Hit-and-run 'sent shivers up spine' – witness
Mon, 17 Sep 2012 4:34p.m.
By 3 News online staff
A witness from the scene of a fatal hit-and-run in Christchurch on Saturday night says the crash sent shivers up his spine.
The man, who chose only to be identified as Adam, says he didn’t see the man standing at the side of the road get hit by the car – but he heard the impact.
“I heard a car drop a gear […] pick up speed, and then I heard a big bang,” he says.
Adam says he was among the first to reach the man.
“He slid about seven odd metres, eight metres, and then I shook him because I wasn’t sure if he was alive or dead. I shook him and said, ‘Are you alright?’
“There was no movement at all and then I just searched for a pulse and there was nothing.”
He says his concern for the man quickly turned to shock.
“I kind of just freaked out and froze and then I let go,” he says, “I wasn’t all there, I was shaky.”
A 17-year-old girl who was also at the scene says it was clear the man wouldn’t survive.
“When I saw how his body was I knew he was gone, I didn’t know what to do, my legs went to jelly,” she says.
“Everyone was just trying to calm [the victim’s] twin brother down who was really upset.”
Police say two cars – a Suzuki Swift and an older-model red Toyota – were travelling in the same direction on Shands Rd in Hornby when the man was hit around 11pm.
Another person was also hit and hospitalised.
The drivers of both cars have since made themselves known to police after a public appeal for information.
One of them, 18-year-old Burnham welder Harry Philip Silcock, was charged last night with failure to stop and ascertain injury, Fairfax reports.

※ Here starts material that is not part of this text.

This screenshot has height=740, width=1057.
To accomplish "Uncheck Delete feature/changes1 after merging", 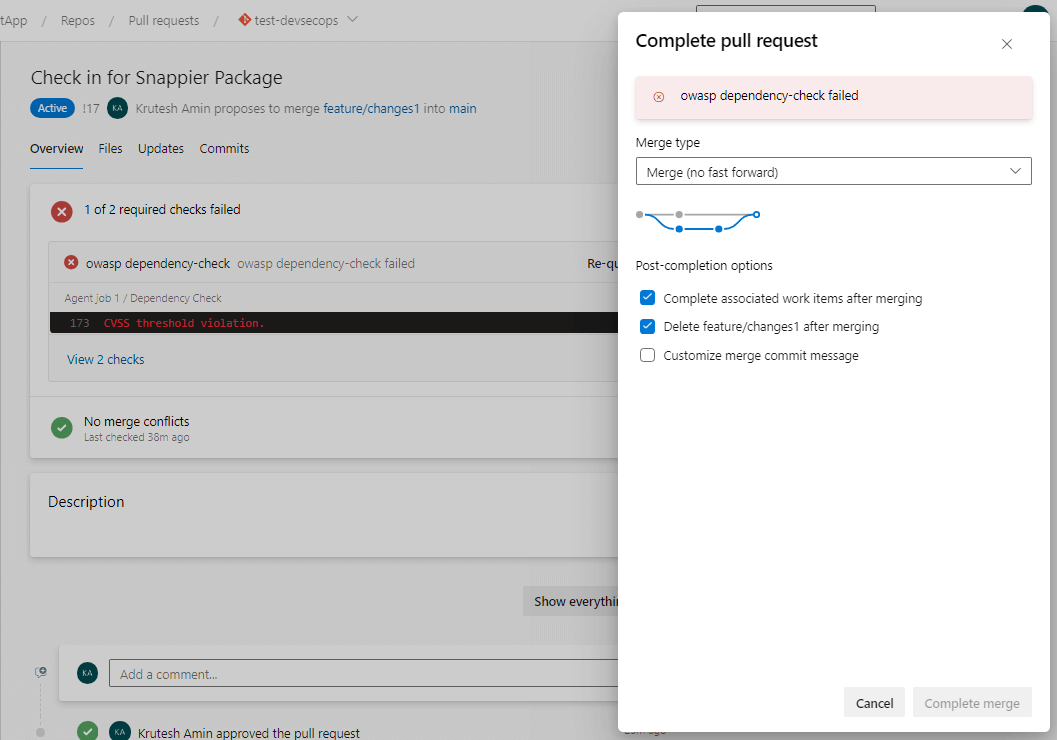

Adam says the deceased man had likely been drinking, at what he describes as “one of our local hangout spots” where car enthusiasts gather to “let off steam”. But he says the man was standing at the side of the road, and wasn’t expecting it to be a dangerous place.
“None of us do that stupid sh*t or speed like that – it was unexpected.”
Friends tried to chase the driver
The 17-year-old girl says she stayed with the man until the ambulance arrived, while others jumped in cars and tried to chase the alleged hit-and-run driver.
Adam says they almost caught the Suzuki Swift.
“They caught up to the Swift but then the Swift turned down a shingle road and the cars that chased him were too low to go down a shingle road, so they gave up,” he says.
“Apparently the [passengers were] giving them the fingers and stuff.
“They couldn’t catch the other car because it got a bit of a chance to get away.”
Adam says the driver would have been able to see the people who were gathered near the road.
“He’s being an idiot,” Adam says, “I reckon he was just trying to be a show-off and trying to be all cool […] but he went overboard and ended up hitting two and killing one.”
“He could clearly see down there that there was people around and there was cars around, there was no need for him to drop a gear and come flying past.”
‘There’s anger out there’
He says there is both anger and sadness following the man’s death.
“Mostly sadness. They’re angry that guy didn’t stop – after doing something like that we thought he would have stopped or at least handed himself in a lot earlier.”
He says friends may return to the site to place tributes, but that it’s difficult to return to the scene of the death.
“It was so hard to go back to go pick up my vehicle last night, like it wasn’t easy to deal with that, looking at where he was laying was just like sending shivers down my back.”
‘If we didn’t go out there, it wouldn’t have happened’
Following the death, Adam says some of the car enthusiasts might stop going out to meet up. But he says he believes that they have been forced out onto country roads by authorities who have blocked them from Christchurch’s ‘Four Avenues’.
“If we still had the chance to have the Four Aves then there’d be less of us boys going out to places like that and then less accidents would happen.”
He says if there were more opportunities for people to drive cars in racetrack conditions, there would be less danger on the roads.
“I do clay racing so I keep all my stuff to do with cars and speed all on the track where it’s all safe.
“I reckon we need more chances of having track time – more people would be doing it on the track than going out to events like that.”